We’ve all done it: used the L-word in reference to a certain favorite brand. The common assumption is when we say "I love Coke" (or whatever product we fancy), we’re using love as a lazy stand-in for whatever true, presumably lesser emotion we’re feeling—"contributing to the trivialization of the word," as Don Draper once vented. But what if consumers who say they love a brand actually mean it with the same emotional intensity they do when referring to a beloved person?
It’s a "vital question" that a research trio from Bergische University Wuppertal in Germany, led by marketing scholar Tobias Langner, recently tried to answer. True to Don’s instinct, Langner and colleagues concluded by way of several measures that interpersonal love is far more intense than brand love. No big surprise there, but the work did lead to an unexpected discovery: brands might not pack the emotional punch of a loved one, but they do produce similar feelings to someone we like.
"The emotionality evoked by loved brands is just as intense as that evoked by a close friend," report Langner and company in the journal Psychology and Marketing. "Moreover, consumers experience emotions in a brand love relation that are even more positive than those evoked in close, interpersonal liking relationships."
The researchers first approached the question with structured interviews of 60 study participants about brands and people they loved and liked. They noticed some similarities in the way participants discussed humans and items: those that were loved felt indispensable, triggered caretaking instincts, and enhanced a moment or experience. But beloved brands were described in rational, highly reciprocal terms—the good had to give something back to the consumer—whereas interpersonal love could be selfless and emotionally one-sided.
Both brands and people did produce positive emotions, but even the strongest brand love didn’t meet the extremes of person love. When independent coders analyzed the interviews for emotional statements, they found emotions present in every single accounts of an interpersonal love relationship. The same was only true for 90% of "close friend" relations, and 83% of "brand love" relations. (The figure was 67% for brands we merely like.)
"Compared with their motivations for interpersonal love, consumers are more driven by rational benefits when they love a brand," write Langner et al. "Although interpersonal relations might be benefit-driven too, the anticipated benefits in interpersonal relations tend to be emotional in nature."

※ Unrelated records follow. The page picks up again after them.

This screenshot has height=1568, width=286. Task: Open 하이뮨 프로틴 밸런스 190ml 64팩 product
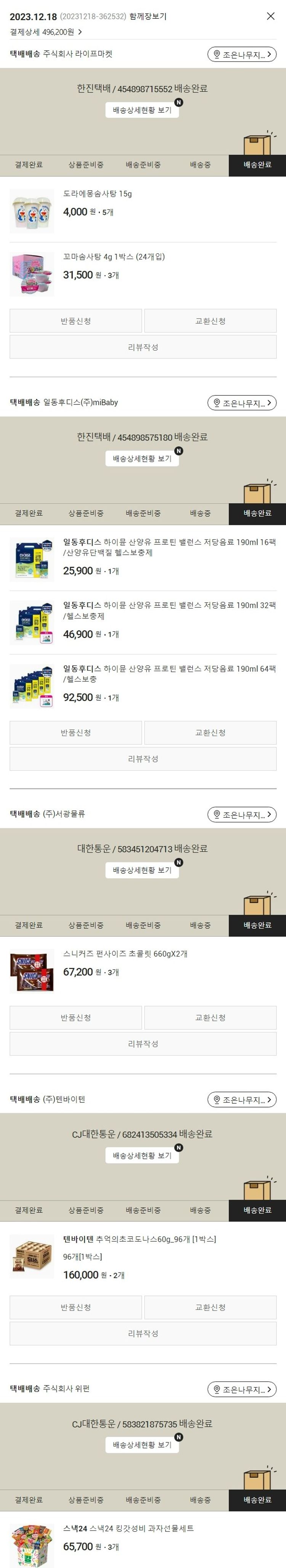pos(169,673)
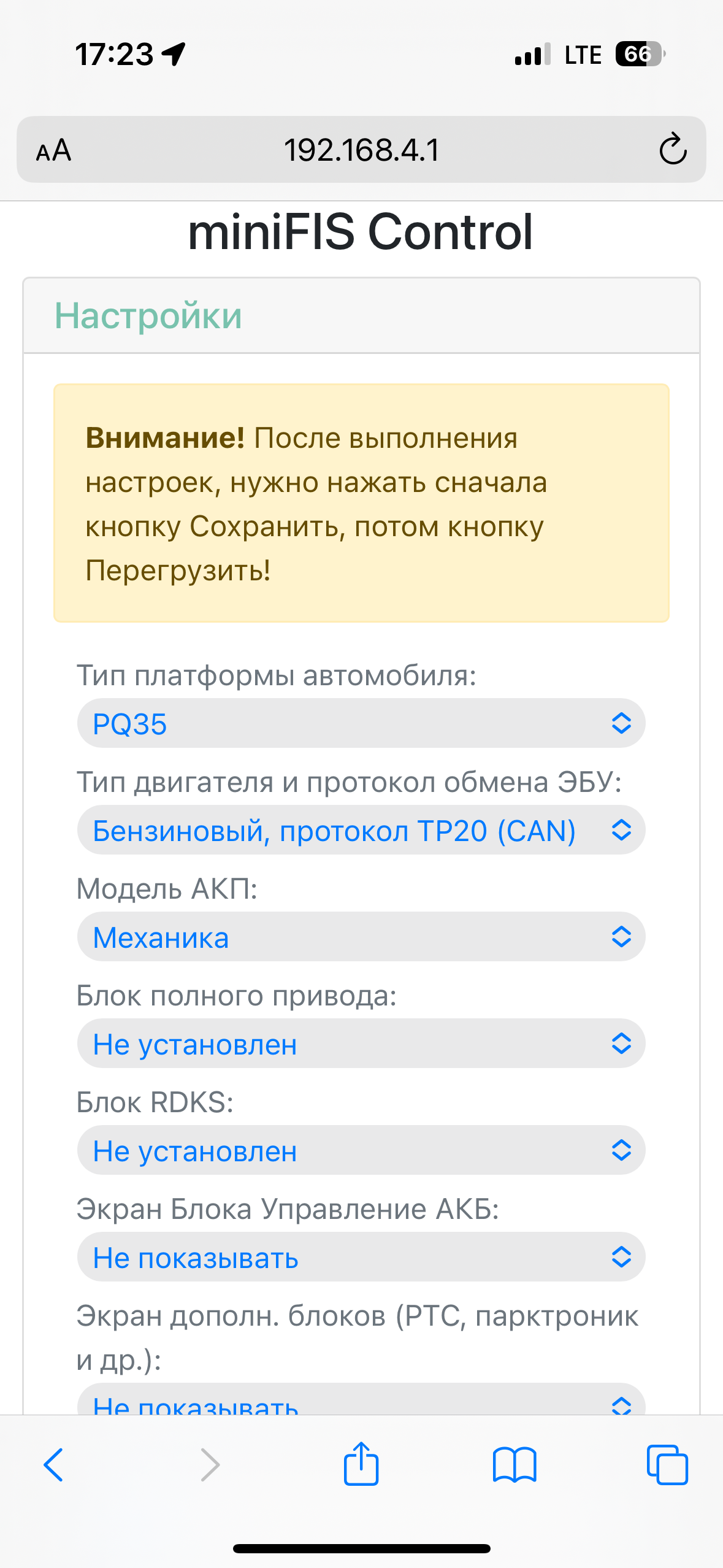The image size is (723, 1568).
Task: Reload the page with the refresh icon
Action: (673, 149)

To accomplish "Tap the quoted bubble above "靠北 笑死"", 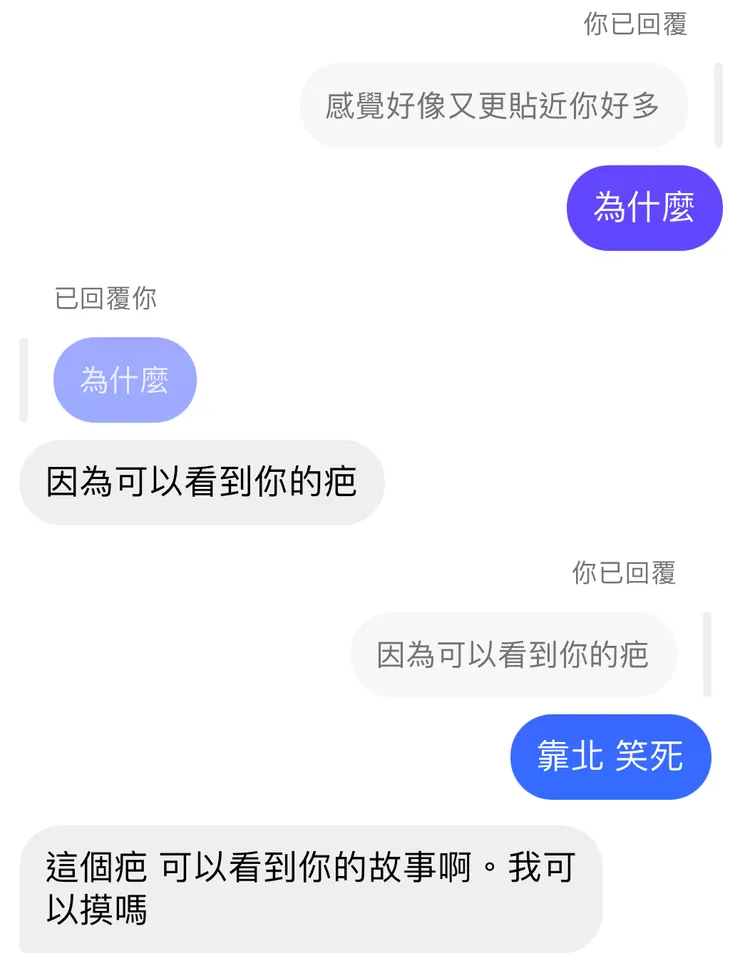I will point(513,655).
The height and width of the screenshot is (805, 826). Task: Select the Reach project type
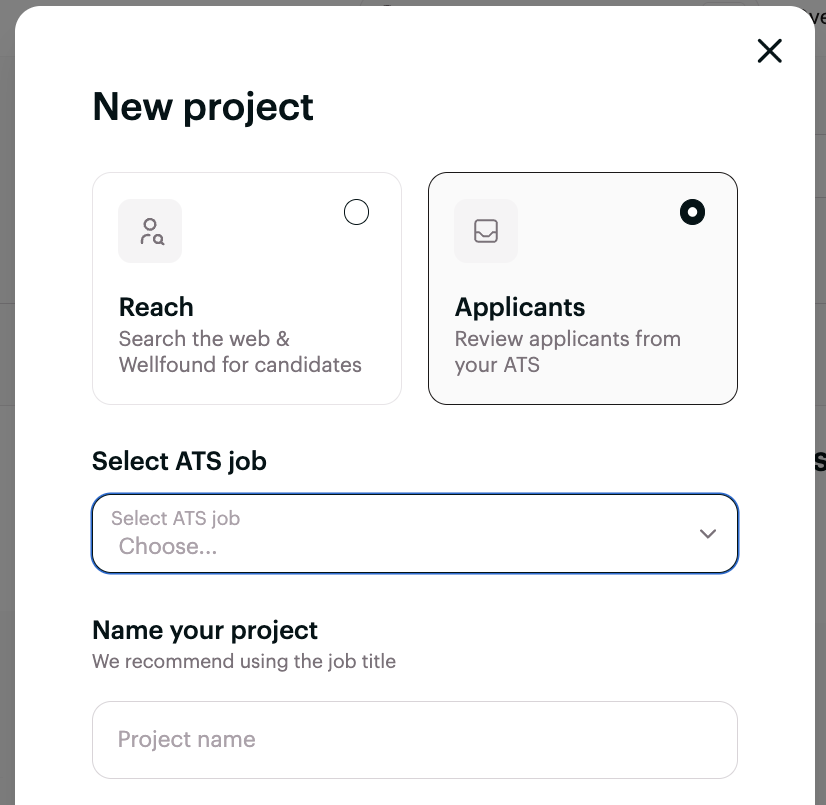(x=247, y=288)
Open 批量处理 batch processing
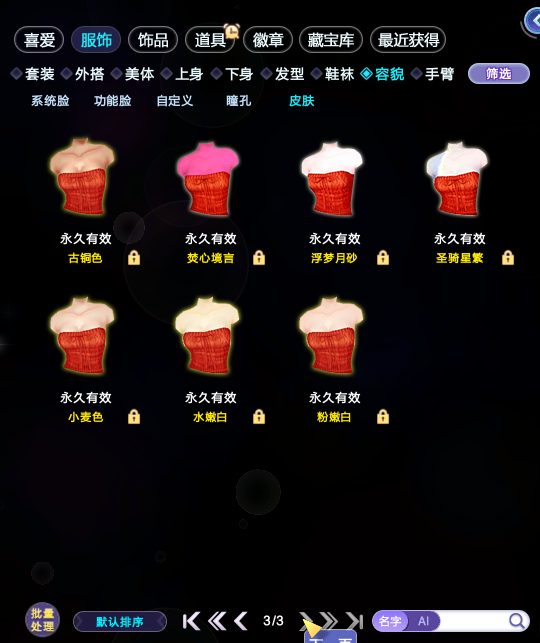Image resolution: width=540 pixels, height=643 pixels. pyautogui.click(x=42, y=620)
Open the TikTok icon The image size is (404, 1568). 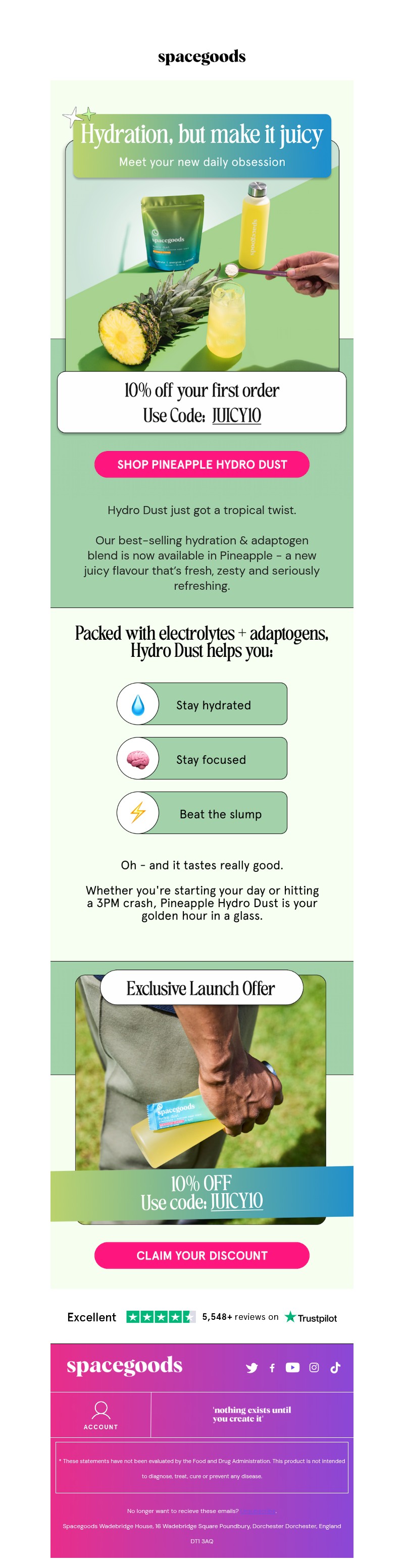coord(335,1368)
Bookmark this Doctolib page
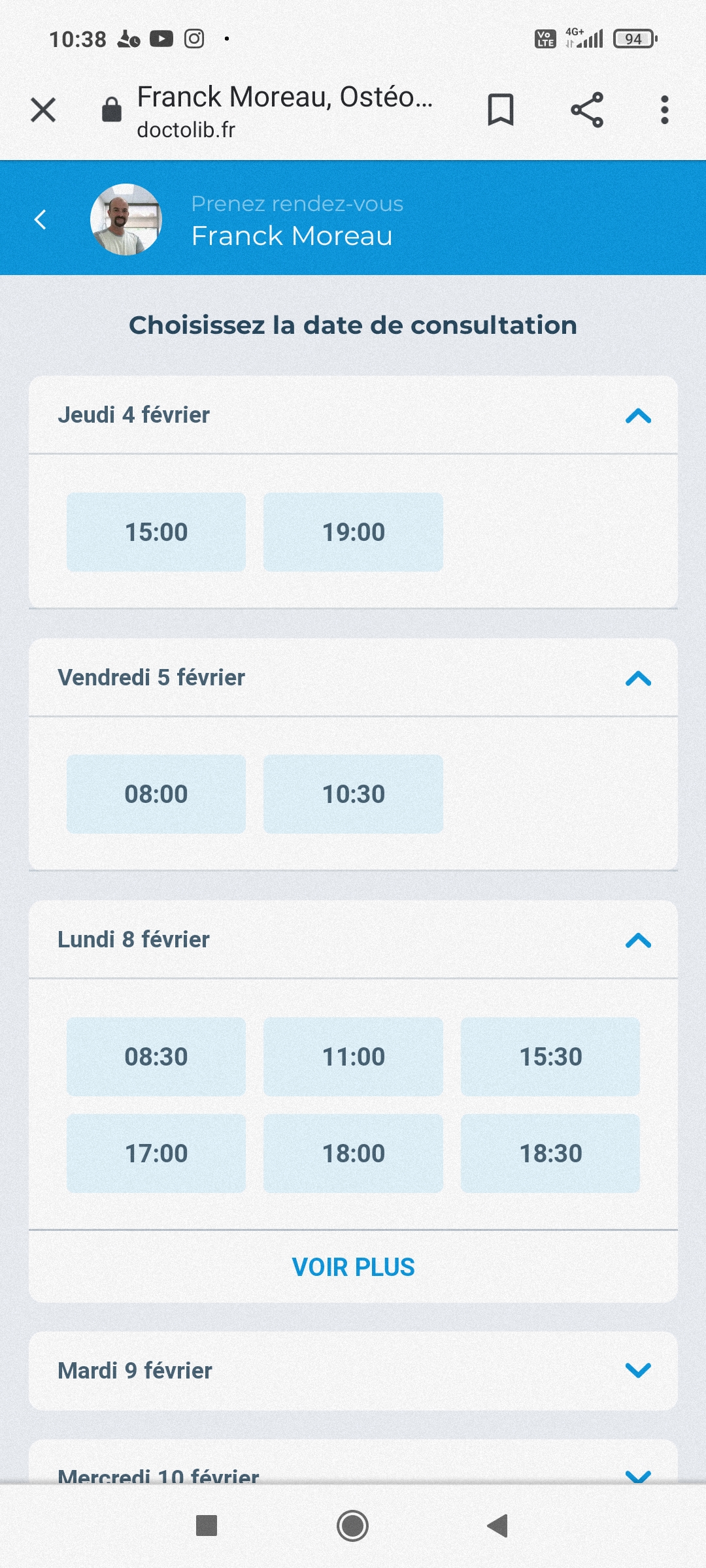 coord(501,110)
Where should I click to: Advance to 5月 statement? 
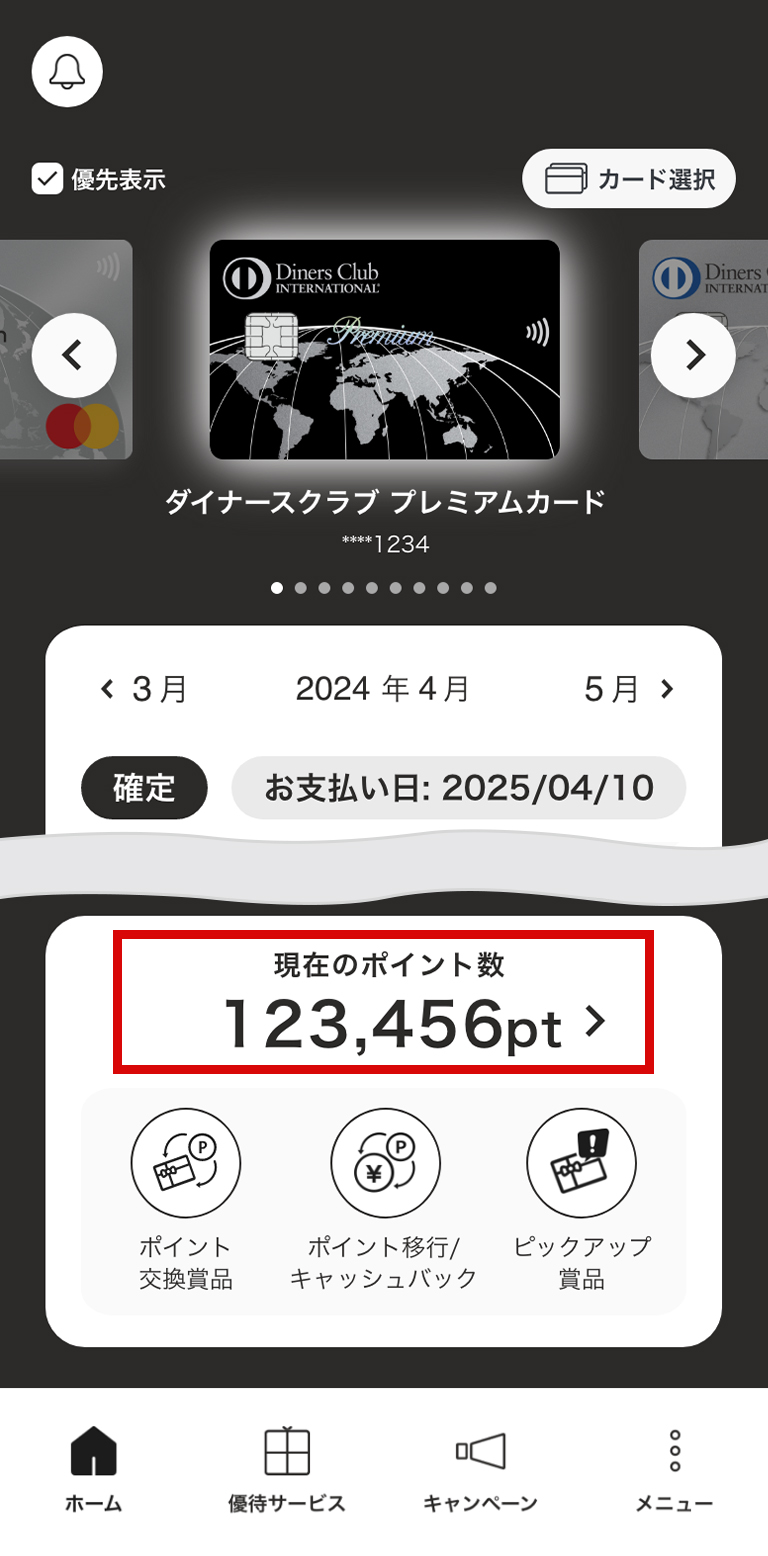(x=629, y=689)
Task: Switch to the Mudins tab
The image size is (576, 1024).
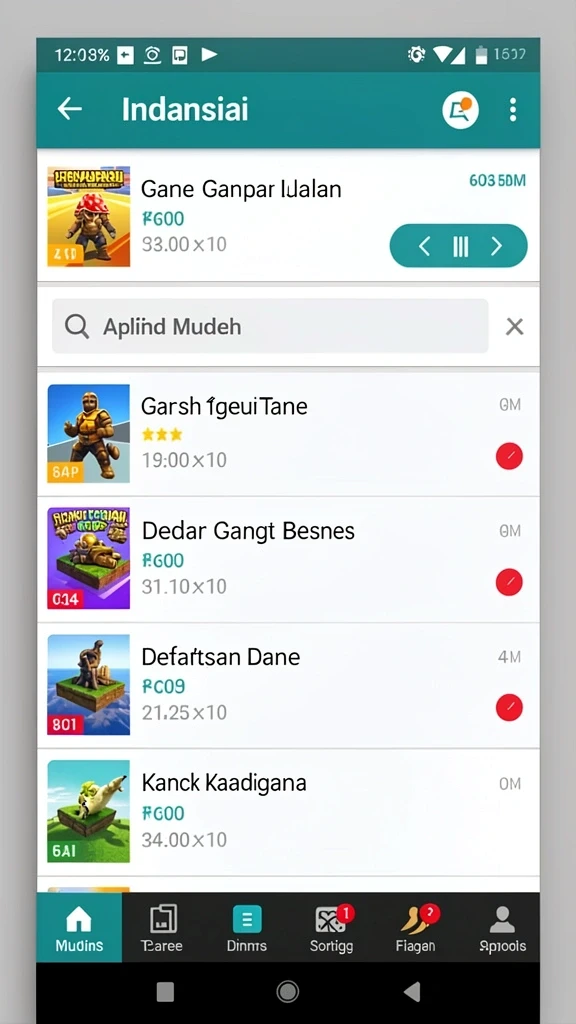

The problem with relying on interviews about love is that, almost by nature, it’s a difficult emotion to articulate. So as a follow-up study, the researchers went straight to the feelings themselves. They recruited 20 test participants in committed relationships and showed them a series of pictures: the romantic partner, a good friend, a brand they claimed to love, and a similar product they just liked. The researchers captured skin arousal measures via electrodes during the viewing, and later performed an emotional assessment designed to gauge intensity and positivity.
The physiological tests confirmed what the interviews had suggested. When participants saw a picture of a loved person, they felt significantly more intense emotions than when they saw their fave brand, as indicated by skin arousal and emotional assessment. Loved ones made us all tingly; loved things, a little less so. "Thus … interpersonal (romantic) love and brand love constitute different emotions," they conclude.
But the surprise came when the researchers compared responses to beloved brands with those of close friends. They found no measurable difference in terms of skin arousal, nor in terms of emotional intensity. And on the positivity assessment, the loved brand actually produced warmer vibes than a good pal did. "Thus," they write, "the assumption that close interpersonal relations generally evoked more positive emotions than brand relations was not confirmed." (As expected, emotional arousal, intensity, and positivity for a loved brand were all greater than for a liked brand.)
The researchers consider some of their results preliminary. Both studies, but especially the bodily test, had fairly small sample sizes. Actual contact with people or brands might have elicited different physiological responses than the pictures did. And the terms like and love remain not only relative from person to person but variable within an individual.